La loi récemment approuvée par le président après un débat parlementaire relance Gateway , la future station spatiale qui orbitera autour de la Lune. Le gouvernement fédéral consacrera 2,6 milliards de dollars à cette base habitée, dont la construction est également soutenue par l'Agence spatiale européenne ( ESA ), le Canada, le Japon et les Émirats arabes unis. Cette mesure marque un tournant radical par rapport à ce que Trump avait proposé il y a un peu plus d'un mois : annuler complètement le projet et laisser tous ses partenaires internationaux en plan .
Un phénomène similaire se produit avec le SLS, la fusée avec laquelle le gouvernement américain souhaite emmener la première femme sur la Lune en 2027. La loi récemment approuvée par le président prévoit finalement plus de 4 milliards de dollars pour financer au moins deux vols supplémentaires avec ce véhicule, en plus de ceux déjà prévus pour les missions Artemis 2 et 3. L'idée initiale de Trump était de l'éliminer après ces deux vols et de recourir, peut-être, au Starship développé par SpaceX, la société d'Elon Musk. Mais cette fusée est loin d'être prête à transporter des astronautes et a déjà accumulé plusieurs explosions spectaculaires, la dernière avant même de tenter de décoller .
Par ailleurs, le conflit entre le président américain et le magnat d'origine sud-africaine est de plus en plus flagrant. Elon Musk a annoncé qu'il fonderait un parti politique aux États-Unis pour voler des électeurs à Trump. Le président a qualifié cette annonce de « ridicule » et a qualifié Musk de « catastrophe ». Il a également menacé de retirer d'importants contrats publics détenus par ses entreprises, comme SpaceX et le constructeur de voitures électriques Tesla.
Trump avait adhéré à l'idée d'Elon Musk d'envoyer des astronautes sur Mars au plus vite , une option très différente de celle envisagée par l'agence spatiale américaine depuis des années. Ce nouveau financement revient à la vision initiale d'envoyer d'abord des astronautes sur la Lune, d'y construire une station orbitale et de récupérer les capsules Orion pour les missions Artemis 4 et 5, officiellement prévues pour 2028 et 2030, qui seront également transportées par les fusées SLS, que Trump et Musk avaient dénoncées comme trop coûteuses et obsolètes.

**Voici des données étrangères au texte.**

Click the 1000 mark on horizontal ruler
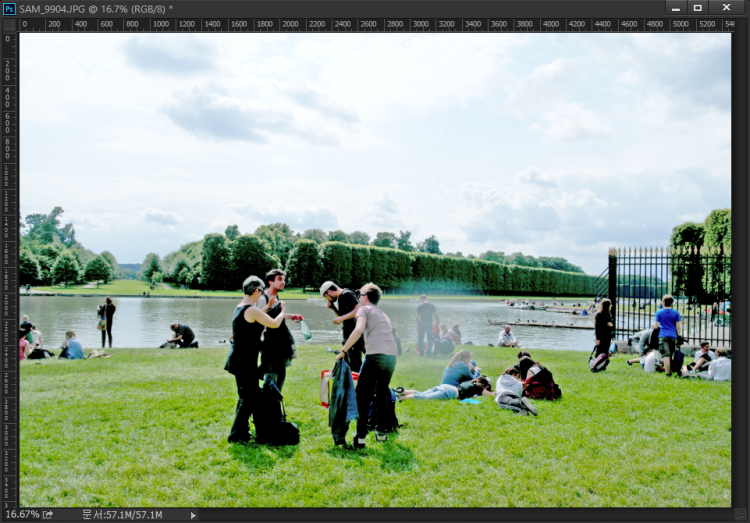Screen dimensions: 750x523 [160, 25]
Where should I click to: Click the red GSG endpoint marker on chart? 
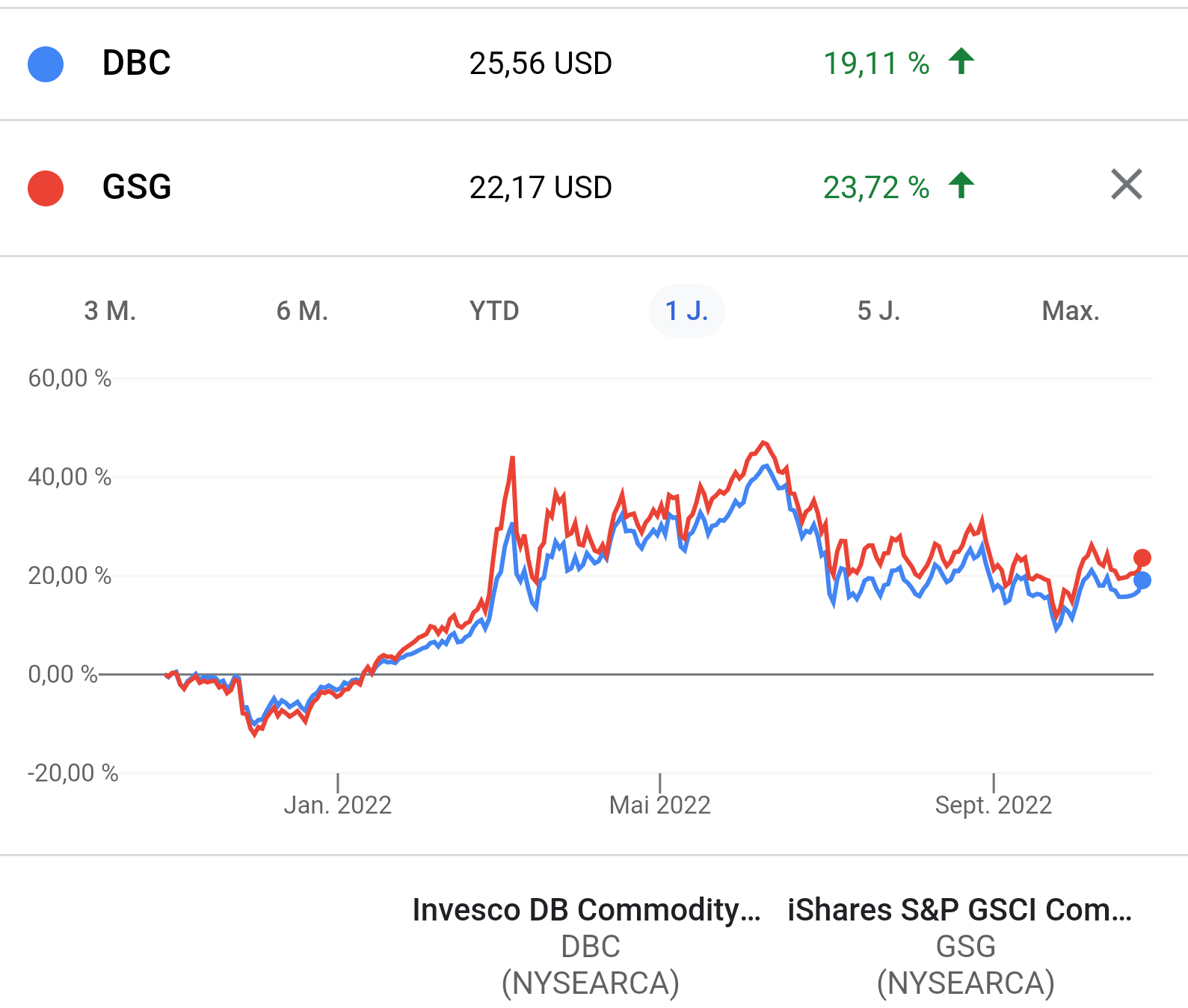point(1142,558)
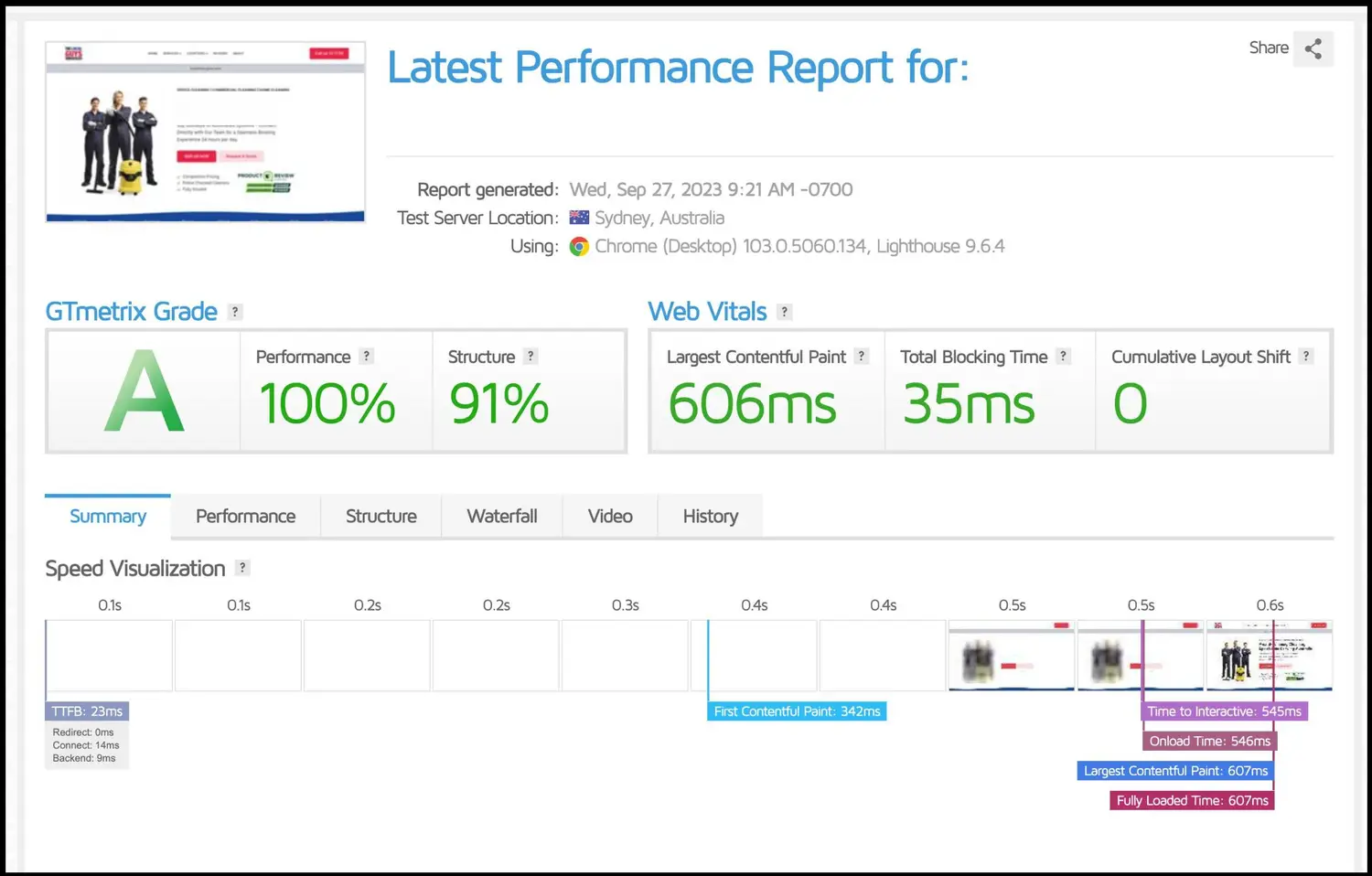Click the First Contentful Paint marker

pyautogui.click(x=796, y=710)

L'Europe est l'un des grands gagnants de ces mesures, qui a vu avec horreur l'annulation de nombreux programmes communs dans lesquels elle avait investi le plus d'argent et d'efforts. L'Agence spatiale européenne (ESA), par exemple, est chargée de construire un module d'habitation pour la future station lunaire Gateway, ainsi qu'un module de stockage, un dépôt de carburant et le seul endroit de toute l'installation doté de fenêtres permettant aux astronautes d'observer la surface lunaire et l'espace. L'Europe bénéficiera également de la durée de vie prolongée du vaisseau spatial Orion, dont elle fabrique le module de service qui assure l'alimentation et la propulsion.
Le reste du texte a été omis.